• Task goal
Would you write out the lines below exactly, from the one containing "Expand details for" to the very last, but without the pictures?

------ Data for this task ------

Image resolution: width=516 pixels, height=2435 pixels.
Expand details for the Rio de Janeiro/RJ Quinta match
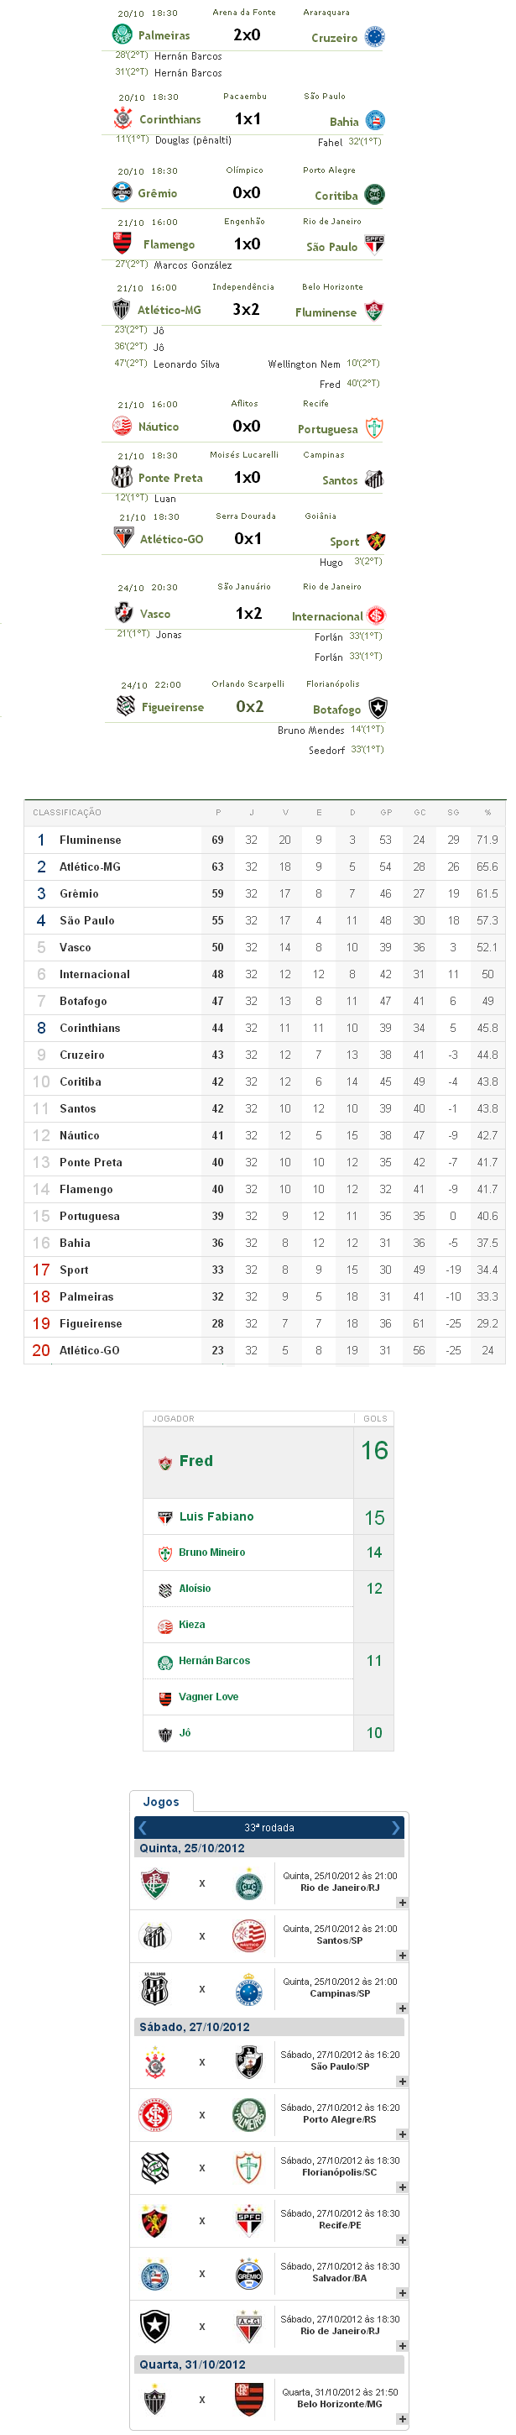click(403, 1902)
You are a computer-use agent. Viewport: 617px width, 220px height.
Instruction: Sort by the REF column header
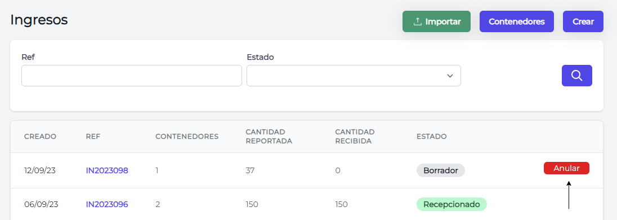tap(93, 137)
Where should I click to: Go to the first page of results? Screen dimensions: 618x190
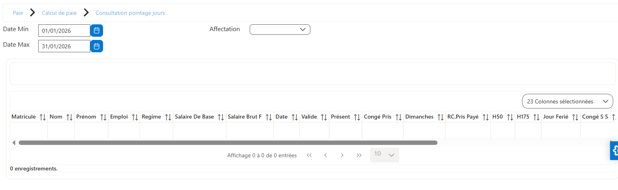[x=309, y=155]
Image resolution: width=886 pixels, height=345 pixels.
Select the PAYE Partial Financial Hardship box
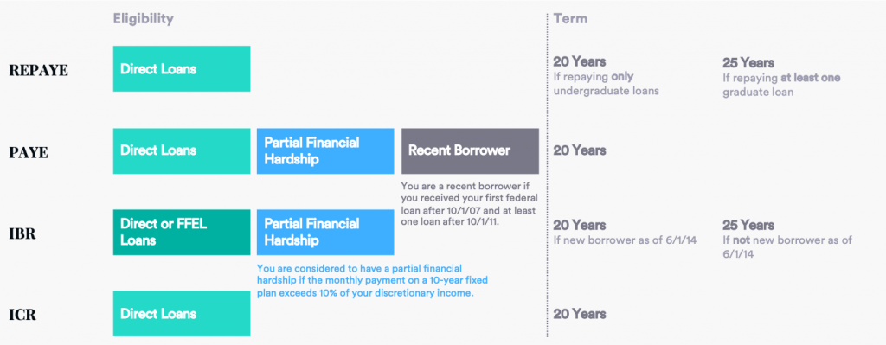point(325,150)
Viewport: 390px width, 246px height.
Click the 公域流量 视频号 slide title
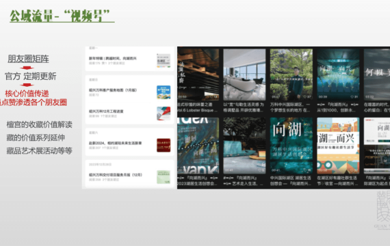click(x=60, y=16)
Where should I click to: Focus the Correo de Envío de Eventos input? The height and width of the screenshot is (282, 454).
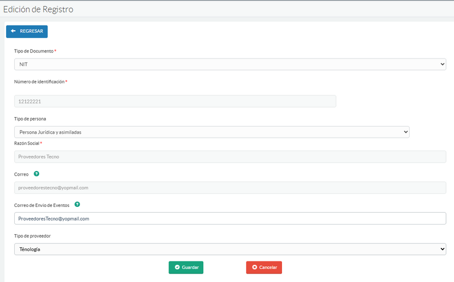pos(230,218)
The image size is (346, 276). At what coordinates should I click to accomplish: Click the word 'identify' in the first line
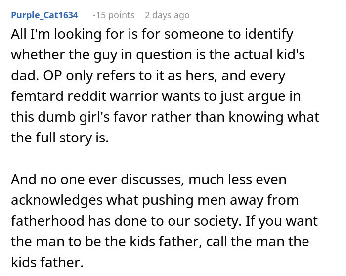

------

• Result for this task
Expand details for the Rio de Janeiro/RJ Quinta match
click(403, 1902)
You are a computer-use agent. Viewport: 617px width, 220px height.
Instruction: Sort by the REF column header
tap(93, 137)
Where should I click to: Go to the first page of results? Screen dimensions: 618x190
[x=309, y=155]
Image resolution: width=886 pixels, height=345 pixels.
Select the PAYE Partial Financial Hardship box
point(325,150)
Viewport: 390px width, 246px height.
Click the 公域流量 视频号 slide title
click(x=60, y=16)
Where should I click to: Focus the Correo de Envío de Eventos input? The height and width of the screenshot is (282, 454).
pos(230,218)
The image size is (346, 276). At what coordinates should I click to accomplish: Click the word 'identify' in the first line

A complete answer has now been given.